A New Airline

Happy New Year! When I see a chart like the above, it’s unfathomable to believe that it’s a good time to be in the airline business, let alone be a startup trying to enter the capital intensive sector. But that’s what David Neeleman (the founder of JetBlue) plans to do. History is littered with failures of upstart airlines due to a myriad of factors that make it an extremely difficult sector to compete in. Today’s 3 large legacy carriers (Delta, United and American) are the result of years of consolidation and currently control ~50% of the US market. 

But maybe Breeze can find a niche. Unlike the legacy carriers that use a hub and spoke system, Breeze plans to fly point-to-point from secondary airports and utilize smaller Embraer and Airbus 220 aircraft while keeping flight times <2 hours. Where they are really looking to innovate, however, is in controlling labor cost. In a controversial move they are hiring flight attendants who do not have a college degree and requiring them to enroll at a university in Utah in order to join. Furthermore, they are providing shared housing which is something that’s been absent from the legacy carriers for years. Starting pay for crewmembers will be in line with the regional airlines – which has brought up some concern that they will have trouble finding talent especially when the cost for pilot training to be type rated in an Airbus is higher but salaries are not being adjusted to reflect this.  

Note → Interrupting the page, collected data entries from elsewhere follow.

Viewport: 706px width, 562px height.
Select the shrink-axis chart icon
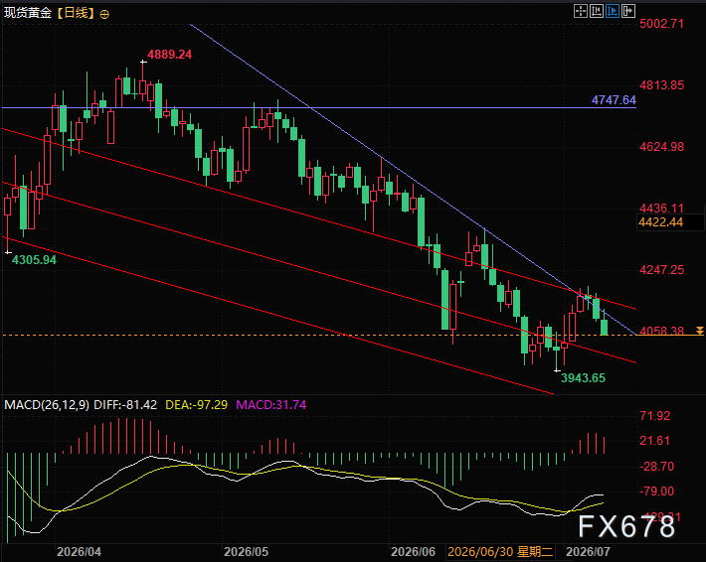tap(597, 11)
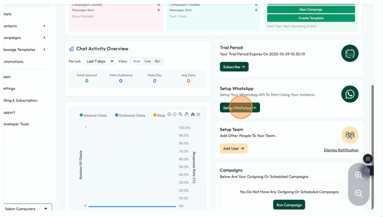Open the chart hamburger export menu

click(198, 114)
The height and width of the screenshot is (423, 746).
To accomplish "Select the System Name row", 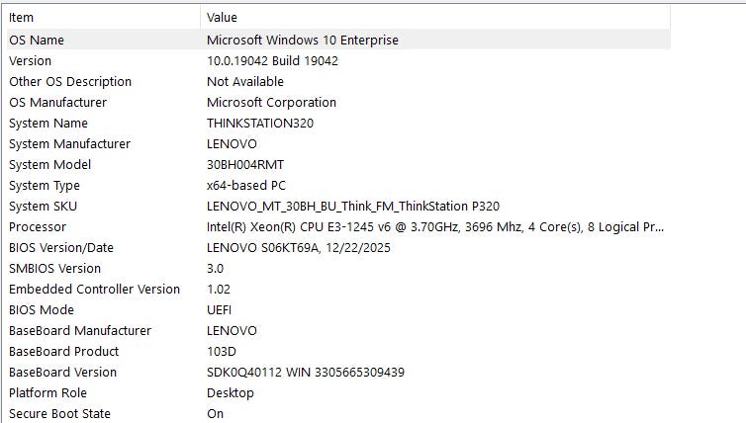I will tap(338, 124).
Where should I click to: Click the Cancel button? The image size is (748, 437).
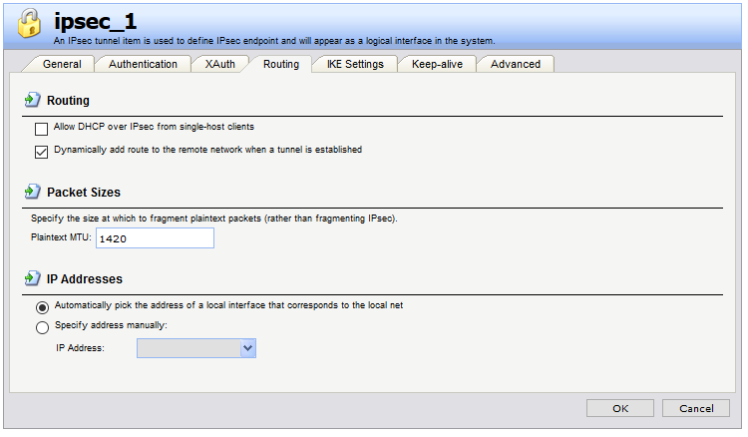(x=696, y=408)
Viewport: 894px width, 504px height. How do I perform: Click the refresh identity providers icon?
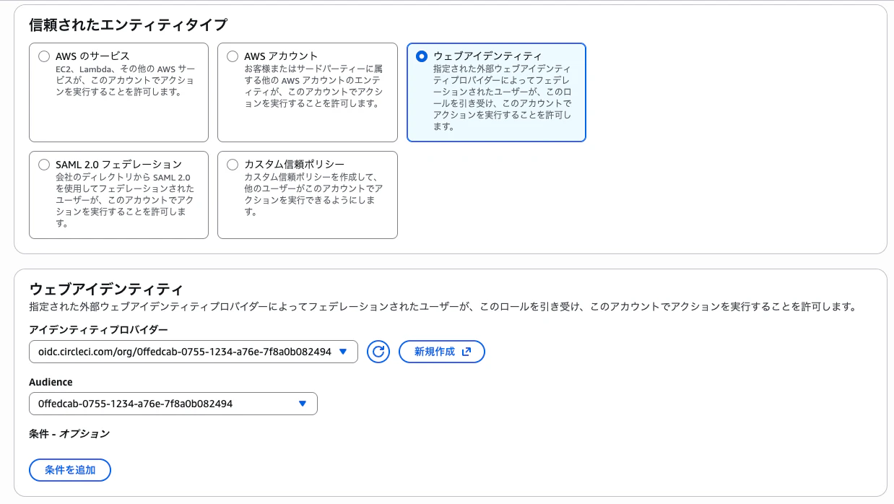378,352
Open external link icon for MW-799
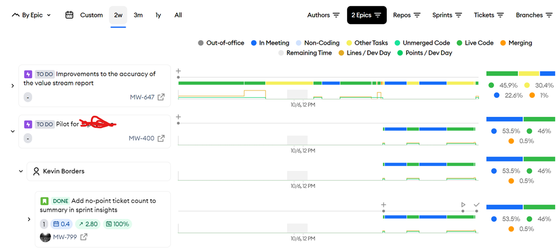Screen dimensions: 560x251 tap(84, 237)
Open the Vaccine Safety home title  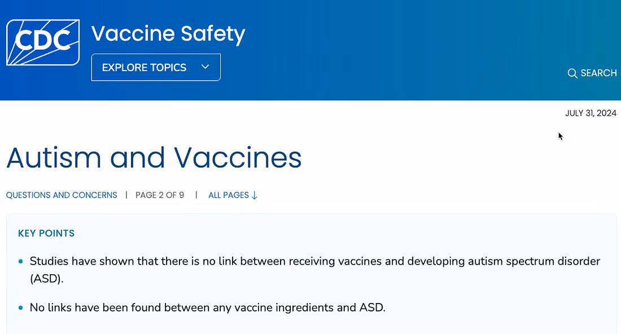point(168,34)
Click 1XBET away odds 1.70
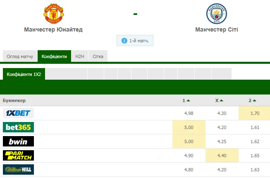 click(x=254, y=113)
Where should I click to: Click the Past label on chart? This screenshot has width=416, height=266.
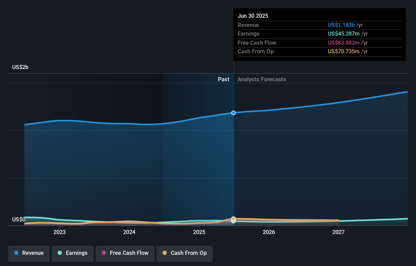click(x=223, y=80)
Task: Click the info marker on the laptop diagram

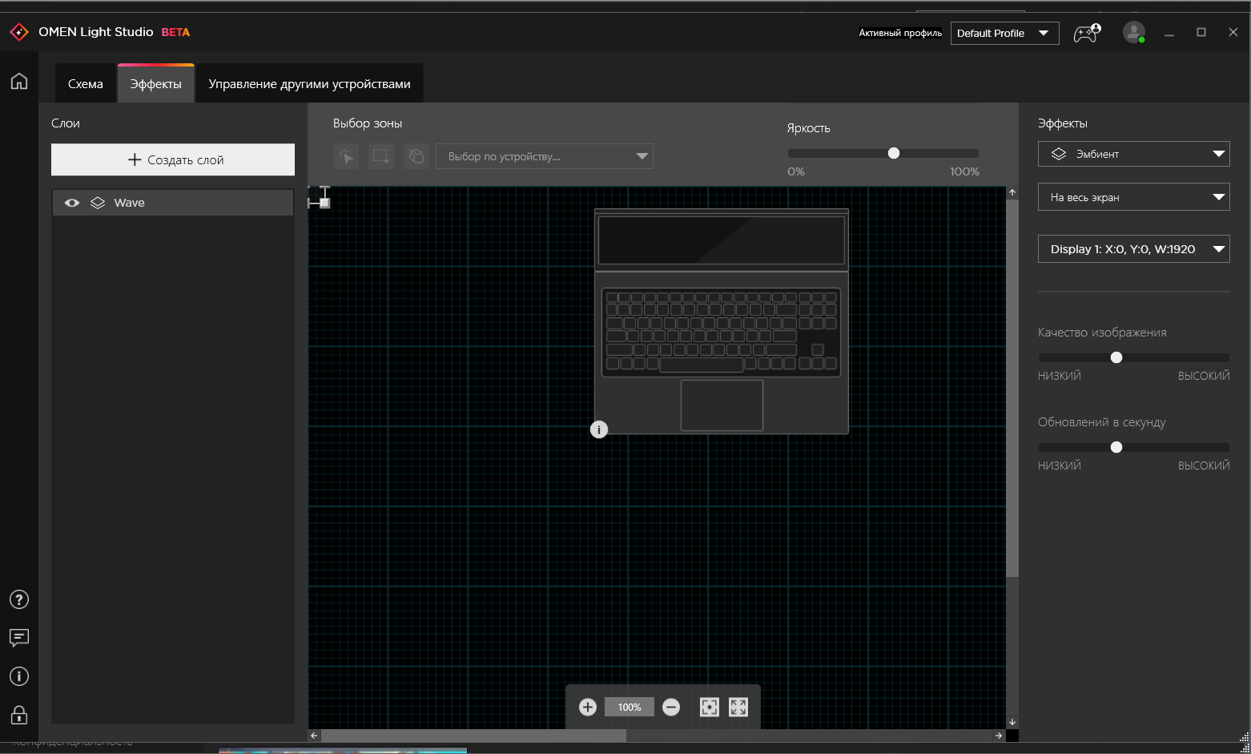Action: coord(598,429)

VC’s and corporate venture capitalists have mostly stayed clear of this space. Even JetBlue Technology Ventures (The VC arm of JetBlue) isn’t interested in making investments in a new airline; but is instead focused on companies that make up other parts of the value chain – modern accommodations, aviation operations and avionics, innovation in loyalty and sustainability, for example. I’ve always loved the airline business, but I don’t see how it’s a good time to start one. I’m much more interested in startups that operate in the ecosystem but aren’t bogged down by high barriers to entry. Even the Oracle of Omaha, Warren Buffet jokingly once said “if a far-sighted capitalist had been present at Kitty Hawk, he would have done his successors a huge favor by shooting Orville down.” Maybe Breeze will find success, but it feels too similar to what Frontier, Allegiant and to some extent, Spirit are already doing.